Nergens zagen wij de verwoestende gevolgen van de o zo nodige regens in dit land zoduidelijk als hier: er loopt een sleuf door het terrein van het dorp; die wordt elk jaar breder en dieper en sleurt elk jaar weer oeroude bomen haar geul in. Verleden jaar is een vrouw met een stuk oever waarop zij stond meegesleurd en verdronken. De foto’s spreken boekdelen. Judith ging op de fiets van Kokossin naar Bolin, een gehucht op een steenworp afstand. Daar sloegen wij een pomp en bouwden we een kleine schaapskooi. De oude chef die we verleden jaar nog ontmoetten was enkele maanden geleden overleden.
Vanuit Kokossin begonnen we aan de terugkeer naar Ouagadougou, maar eerst wilde Judith nog een kip cadeau gaan geven aan een meer dan 100 jaar oude mevrouw in Tandagha. Dat lukte niet helemaal, want de familie nam de kip weliswaar in dank aan, maar stond erop er twee terug te geven voor alles wat er voor de omgeving was gedaan.
Receptie
De volgende dag mochten wij het rustig aan doen, want er moest heel wat geregeld woorden voor de 15e, waarop Pascaline haar receptie had gepland. Voor Judith en mij betekende dat dat we vrijaf hadden zonder verplichtingen; we maakten met de twee jongste huisgenoten een wandelingetje in de omgeving. Judith gebruikte de namiddag om “even” haar haar te laten doen, het duurde ietsje langer, maar het resultaat was erg aardig.

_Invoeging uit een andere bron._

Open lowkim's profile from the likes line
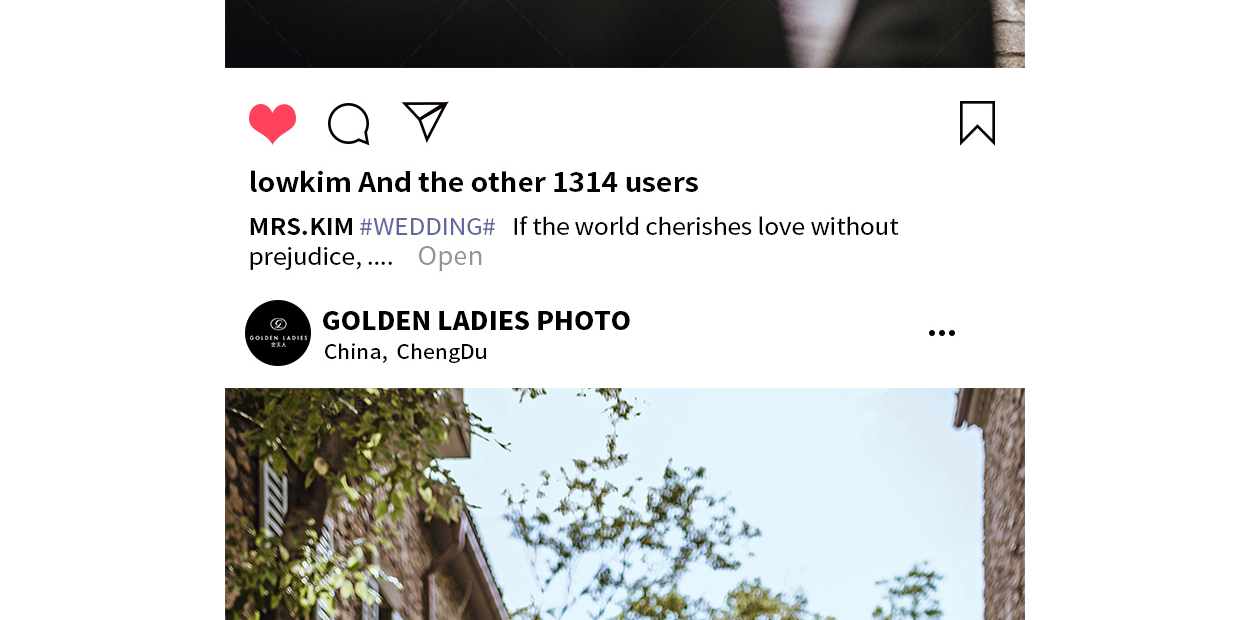 click(x=300, y=182)
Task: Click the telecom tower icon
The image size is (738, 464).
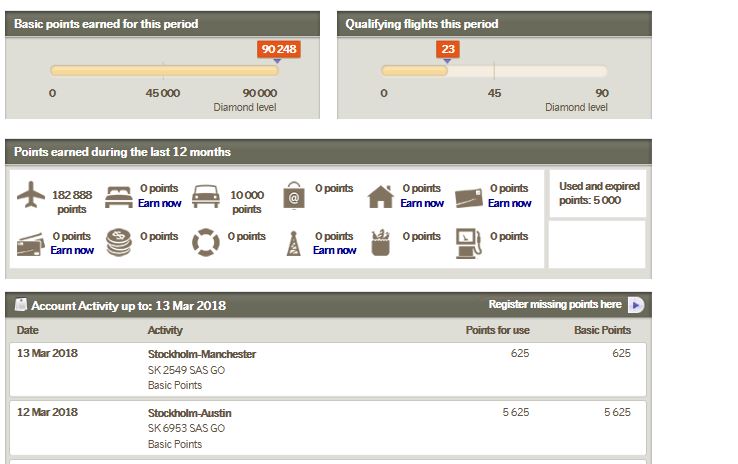Action: point(294,243)
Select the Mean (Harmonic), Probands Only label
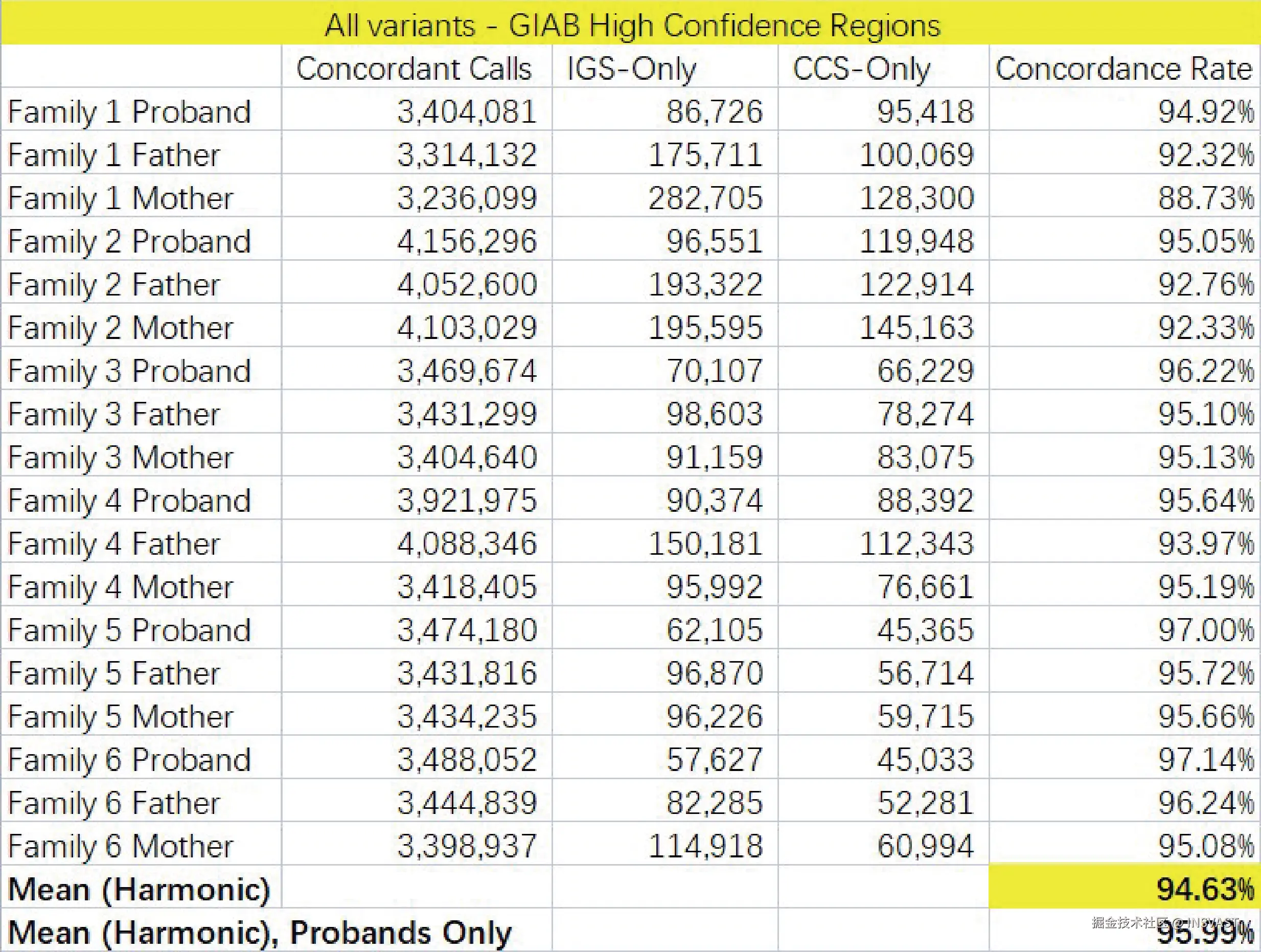1261x952 pixels. (x=259, y=933)
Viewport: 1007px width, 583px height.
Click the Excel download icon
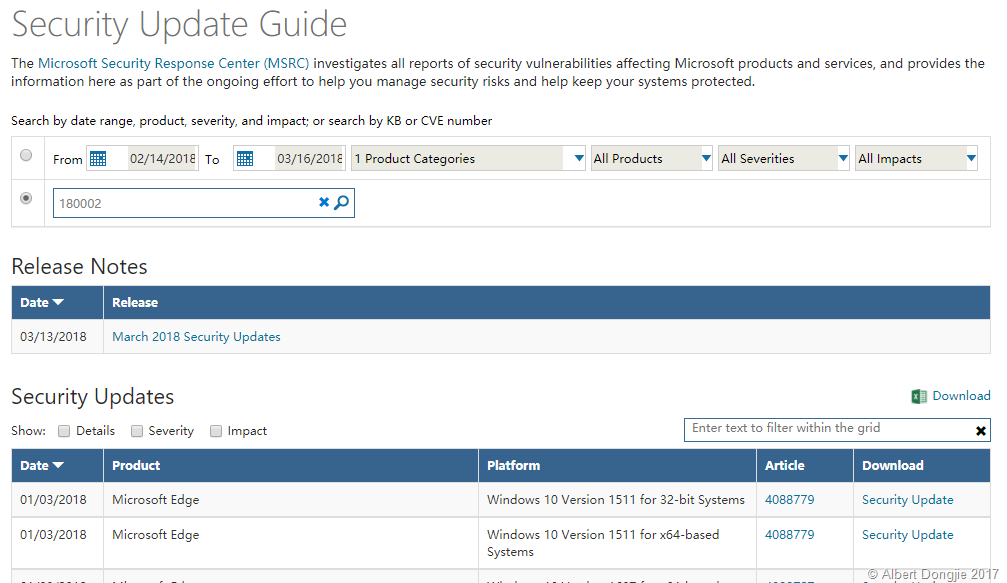pos(919,396)
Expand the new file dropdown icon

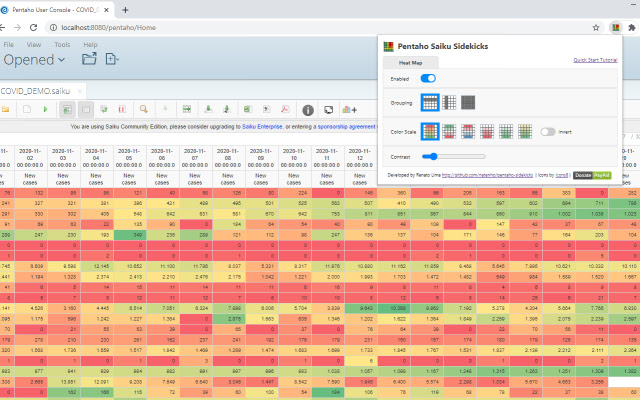(111, 60)
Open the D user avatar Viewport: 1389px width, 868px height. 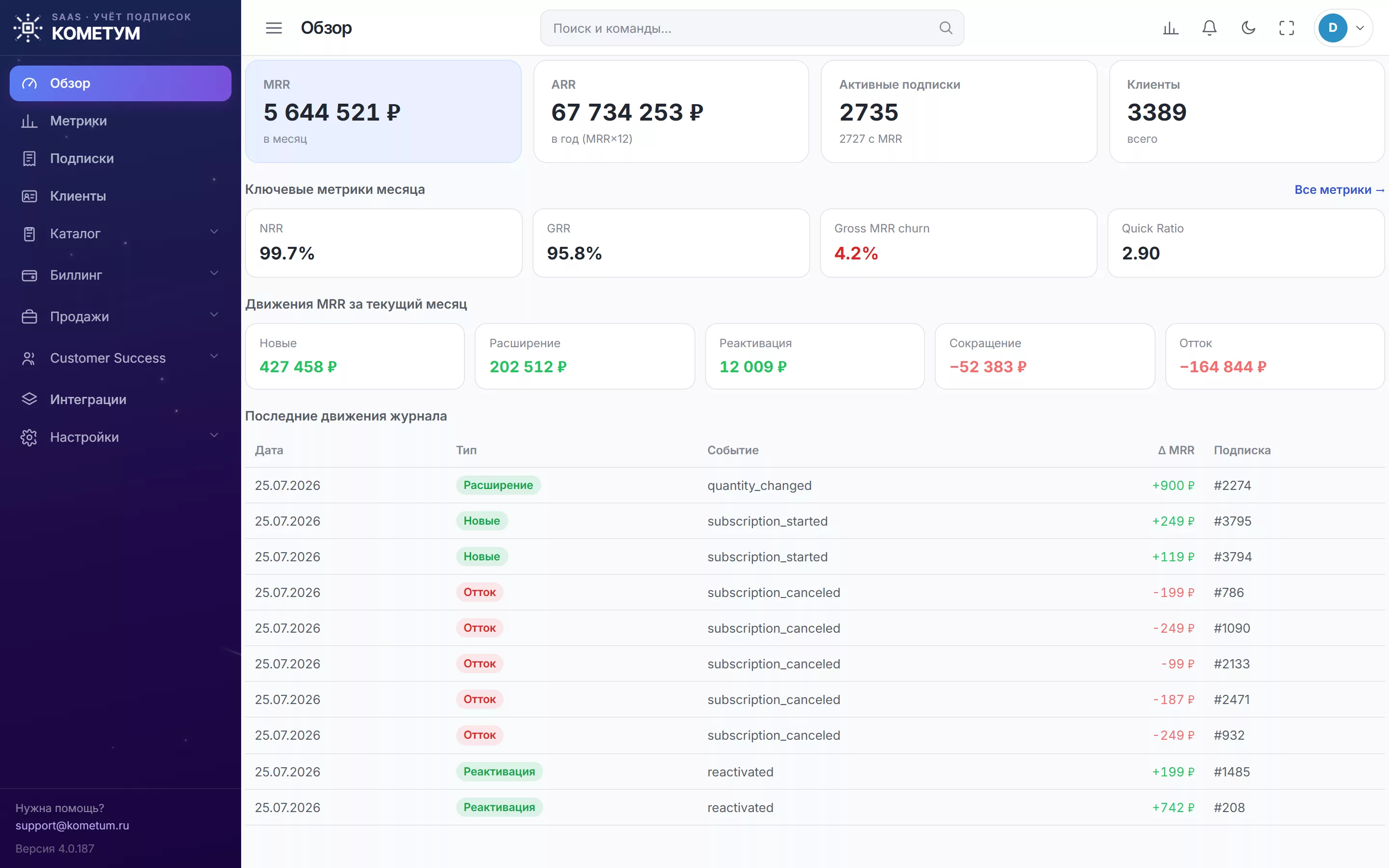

15 December: dag van de receptie. In de loop van de jaren heeft Pascaline door haar bemoeienis met onze projecten een flink netwerk opgebouwd, dus er moest heel wat geregeld worden. Allereerst kwamen er allerlei leden van de familie, vervolgens de leerkrachten van haar eigen school, gevolgd door die van Sainte Mère Teresa en Sainte Elisabeth en nog tientallen anderen. Tegen het slot van de avond kwam ook nog de Larlé Naaba Tigre en de Hoge Commissaris van Kadiogo.
Douré
16 December: bezoek aan Douré. Dit dorpje ligt ongeveer 60 km ten noorden van Ouagadougou en al in 1991 legde ik er contact mee: toen was het op verzoek van een missionaris om er bomen te planten om de Sahara een halt toe te roepen. Dat lijkt een onbegonnen taak, maar het werkt: er zijn wetenschappelijke resultaten bekend uit het zuiden van Algerije. In 1995 en 1997, toen we nog geen concrete projecten uitvoerden, bezocht ik het dorpje en zag met eigen ogen een bos waar vroeger alleen maar zand en stenen waren te vinden. De hoofdonderwijzer vertelde me dat er in dat bos vogels en andere dieren voorkwamen die men jarenlang niet gezien had.
In 2001 vroegen de bewoners of wij er een dorpskliniek wilden helpen bouwen. Die werd in december 2003 geopend en in het dorp werden twee pompen geslagen. Ook hier heeft men op eigen kracht uitgebreid: voor het afval van de kliniek heeft men een verbrandingsoven gebouwd. Enkele jaren geleden vroeg men ook om een college (zie boven). Inmiddels is in november met de bouw daarvan begonnen en de opening is waarschijnlijk in oktober 2013. We bouwen dit college samen met een Duitse organisatie.
Een bezoek aan de Larlé Naaba Tigre, een traditionele keizerlijke prins
Op 17 december waren we uitgenodigd door de Larlé Naaba Tigre, een traditionele keizerlijke prins, om een bezoek te brengen aan de zeepfabriek, waarvan wij een gedeelte van de afwerking hebben bekostigd. Hij heeft plantages van Jatropha curcas op slechte gronden laten aanleggen. Uit de zaden van die plant kan olie geperst worden die vrijwel onbewerkt in dieselmotoren gebruikt kan worden. De pulp van de pitten kan weer verwerkt worden tot zeep, veevoer en kunstmest. Er kunnen nu ongeveer 40 vrouwen vast werk krijgen in deze fabriek. We kregen een hele rondleiding door het complex waar de olie geperst wordt en waar de pulp eerst tot koeken wordt verwerkt.
Na afloop van de rondleiding nam hij ons mee naar zijn paleis in het centrum van de stad, waar we nog geruime tijd in een uiterst ongedwongen sfeer met hem en zijn vrouw gekeuveld hebben.
Einde
Aan alles komt een einde: op 18 december hebben we nog wat laatste inkopen gedaan om tegen 23:00 uur weer naar Europa terug te vliegen; afgezien van een vijftal pompen en 10 openbare toiletten die we lieten aanleggen is het gelukt om alle projecten sinds 1998, zij het kort, te bezoeken.